Edit: Looks like it's not a good practice to retrieve the counters in the map and reduce tasks using Job or JobConf. Here is an alternate approach for passing the summary details from the mapper to the reducer. This approach requires some effort to code, but is doable. It would have been nice if the feature had been part of Hadoop and not required to hand code it. I have requested to put this feature into Hadoop and waiting for the response.
JobCounter.TOTAL_LAUNCHED_MAPS was retrieved using the below code in the Reducer class with the old MR API.
private String jobID;
private long launchedMaps;
public void configure(JobConf jobConf) {
try {
jobID = jobConf.get("mapred.job.id");
JobClient jobClient = new JobClient(jobConf);
RunningJob job = jobClient.getJob(JobID.forName(jobID));
if (job == null) {
System.out.println("No job with ID found " + jobID);
} else {
Counters counters = job.getCounters();
launchedMaps = counters.getCounter(JobCounter.TOTAL_LAUNCHED_MAPS);
}
} catch (Exception e) {
e.printStackTrace();
}
}
With the new API, Reducer implementations can access the Configuration for the job via the JobContext#getConfiguration(). The above code can be implemented in Reducer#setup().

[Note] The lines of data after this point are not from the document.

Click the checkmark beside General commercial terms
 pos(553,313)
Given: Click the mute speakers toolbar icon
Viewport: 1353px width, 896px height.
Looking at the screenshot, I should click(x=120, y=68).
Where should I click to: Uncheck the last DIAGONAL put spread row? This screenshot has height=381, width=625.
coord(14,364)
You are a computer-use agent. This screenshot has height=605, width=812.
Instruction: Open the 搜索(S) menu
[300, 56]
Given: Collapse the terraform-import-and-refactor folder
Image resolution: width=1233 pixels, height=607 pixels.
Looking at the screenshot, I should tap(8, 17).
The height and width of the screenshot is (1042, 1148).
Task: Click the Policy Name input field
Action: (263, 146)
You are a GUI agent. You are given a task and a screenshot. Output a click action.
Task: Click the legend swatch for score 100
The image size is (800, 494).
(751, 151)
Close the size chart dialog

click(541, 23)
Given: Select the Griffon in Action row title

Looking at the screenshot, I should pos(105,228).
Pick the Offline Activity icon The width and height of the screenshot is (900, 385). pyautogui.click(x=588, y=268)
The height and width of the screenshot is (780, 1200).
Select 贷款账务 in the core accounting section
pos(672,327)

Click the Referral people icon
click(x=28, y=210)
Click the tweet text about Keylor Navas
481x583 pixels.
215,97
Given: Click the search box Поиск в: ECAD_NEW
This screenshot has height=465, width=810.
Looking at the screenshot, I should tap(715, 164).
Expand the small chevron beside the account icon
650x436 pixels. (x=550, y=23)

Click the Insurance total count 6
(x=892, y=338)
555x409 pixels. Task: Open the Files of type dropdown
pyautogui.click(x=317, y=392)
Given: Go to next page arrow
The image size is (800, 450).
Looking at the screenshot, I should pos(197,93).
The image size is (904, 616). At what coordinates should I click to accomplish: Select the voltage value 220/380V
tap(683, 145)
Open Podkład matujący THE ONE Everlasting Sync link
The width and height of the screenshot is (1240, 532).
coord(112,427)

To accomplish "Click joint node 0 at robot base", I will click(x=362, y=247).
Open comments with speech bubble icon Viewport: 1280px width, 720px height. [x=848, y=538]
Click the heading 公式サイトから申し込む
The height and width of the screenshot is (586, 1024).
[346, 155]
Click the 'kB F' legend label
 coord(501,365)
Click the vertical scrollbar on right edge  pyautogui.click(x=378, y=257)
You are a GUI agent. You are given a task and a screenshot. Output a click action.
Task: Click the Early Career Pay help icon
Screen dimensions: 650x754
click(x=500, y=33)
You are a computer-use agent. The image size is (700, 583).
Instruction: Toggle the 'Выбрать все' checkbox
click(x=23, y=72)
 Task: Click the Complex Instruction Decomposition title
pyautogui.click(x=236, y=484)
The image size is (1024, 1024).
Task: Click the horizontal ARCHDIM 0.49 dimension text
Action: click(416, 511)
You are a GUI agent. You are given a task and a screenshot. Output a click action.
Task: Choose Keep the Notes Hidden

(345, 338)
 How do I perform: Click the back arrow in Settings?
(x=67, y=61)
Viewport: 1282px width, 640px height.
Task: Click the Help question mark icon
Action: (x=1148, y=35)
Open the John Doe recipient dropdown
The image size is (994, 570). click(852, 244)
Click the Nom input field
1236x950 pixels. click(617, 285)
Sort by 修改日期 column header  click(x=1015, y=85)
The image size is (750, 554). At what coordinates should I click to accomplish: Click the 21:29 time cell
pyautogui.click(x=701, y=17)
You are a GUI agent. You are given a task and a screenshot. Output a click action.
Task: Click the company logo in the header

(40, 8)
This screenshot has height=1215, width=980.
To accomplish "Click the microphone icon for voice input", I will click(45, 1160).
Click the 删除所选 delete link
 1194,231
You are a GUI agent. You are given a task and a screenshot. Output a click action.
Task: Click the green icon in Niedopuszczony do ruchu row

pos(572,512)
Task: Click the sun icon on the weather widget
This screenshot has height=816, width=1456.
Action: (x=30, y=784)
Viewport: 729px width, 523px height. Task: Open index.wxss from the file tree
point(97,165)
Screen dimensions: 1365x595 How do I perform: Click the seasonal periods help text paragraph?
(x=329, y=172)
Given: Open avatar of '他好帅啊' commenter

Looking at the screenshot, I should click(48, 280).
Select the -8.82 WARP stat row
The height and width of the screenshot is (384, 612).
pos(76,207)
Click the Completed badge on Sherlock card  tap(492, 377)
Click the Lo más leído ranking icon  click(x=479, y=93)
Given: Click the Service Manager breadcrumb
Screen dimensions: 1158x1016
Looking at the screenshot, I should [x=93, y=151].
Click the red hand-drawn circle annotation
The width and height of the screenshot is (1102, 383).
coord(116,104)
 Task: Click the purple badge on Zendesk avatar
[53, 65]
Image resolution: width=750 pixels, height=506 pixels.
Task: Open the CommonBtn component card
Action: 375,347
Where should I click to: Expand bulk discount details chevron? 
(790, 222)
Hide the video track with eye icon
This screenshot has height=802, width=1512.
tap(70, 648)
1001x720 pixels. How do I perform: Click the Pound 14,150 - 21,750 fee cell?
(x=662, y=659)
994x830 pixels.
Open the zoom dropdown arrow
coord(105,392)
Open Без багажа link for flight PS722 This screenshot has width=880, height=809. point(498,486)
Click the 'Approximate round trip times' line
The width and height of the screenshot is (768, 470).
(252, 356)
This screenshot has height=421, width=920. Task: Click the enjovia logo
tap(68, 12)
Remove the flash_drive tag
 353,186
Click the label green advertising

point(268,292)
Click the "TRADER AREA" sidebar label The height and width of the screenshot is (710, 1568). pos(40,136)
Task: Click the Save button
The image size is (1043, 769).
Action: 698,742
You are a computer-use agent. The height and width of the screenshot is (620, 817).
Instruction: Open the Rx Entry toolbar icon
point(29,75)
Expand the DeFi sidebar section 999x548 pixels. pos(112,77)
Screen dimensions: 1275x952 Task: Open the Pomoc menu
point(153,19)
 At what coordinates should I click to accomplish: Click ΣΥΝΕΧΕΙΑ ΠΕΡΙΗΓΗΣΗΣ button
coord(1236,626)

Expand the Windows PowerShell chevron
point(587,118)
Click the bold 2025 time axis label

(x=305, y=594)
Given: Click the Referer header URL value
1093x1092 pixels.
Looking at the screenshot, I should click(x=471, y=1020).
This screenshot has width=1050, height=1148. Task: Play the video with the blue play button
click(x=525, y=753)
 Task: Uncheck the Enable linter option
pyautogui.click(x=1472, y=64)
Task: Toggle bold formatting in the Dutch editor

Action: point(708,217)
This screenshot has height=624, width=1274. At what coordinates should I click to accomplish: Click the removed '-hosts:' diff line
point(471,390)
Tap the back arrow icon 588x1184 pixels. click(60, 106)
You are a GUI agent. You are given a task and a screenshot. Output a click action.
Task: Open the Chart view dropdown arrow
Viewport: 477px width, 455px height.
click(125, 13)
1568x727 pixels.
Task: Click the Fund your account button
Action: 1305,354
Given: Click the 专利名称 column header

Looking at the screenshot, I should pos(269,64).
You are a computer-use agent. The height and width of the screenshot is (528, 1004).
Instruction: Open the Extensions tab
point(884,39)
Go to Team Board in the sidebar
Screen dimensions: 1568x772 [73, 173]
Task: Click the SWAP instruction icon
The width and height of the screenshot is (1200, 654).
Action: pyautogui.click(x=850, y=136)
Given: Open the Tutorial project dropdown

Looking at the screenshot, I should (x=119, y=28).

Reducer#configure() in the old MR API and Reducer#setup() in the new MR API, are invoked once for each reduce task before the Reducer.reduce() is invoked.
BTW, the counters can be got from other JVM also beside the one which kicked the job.
JobInProgress is defined as below, so it should not be used. This API is for limited projects only and the interface may change.
@InterfaceAudience.LimitedPrivate({"MapReduce"})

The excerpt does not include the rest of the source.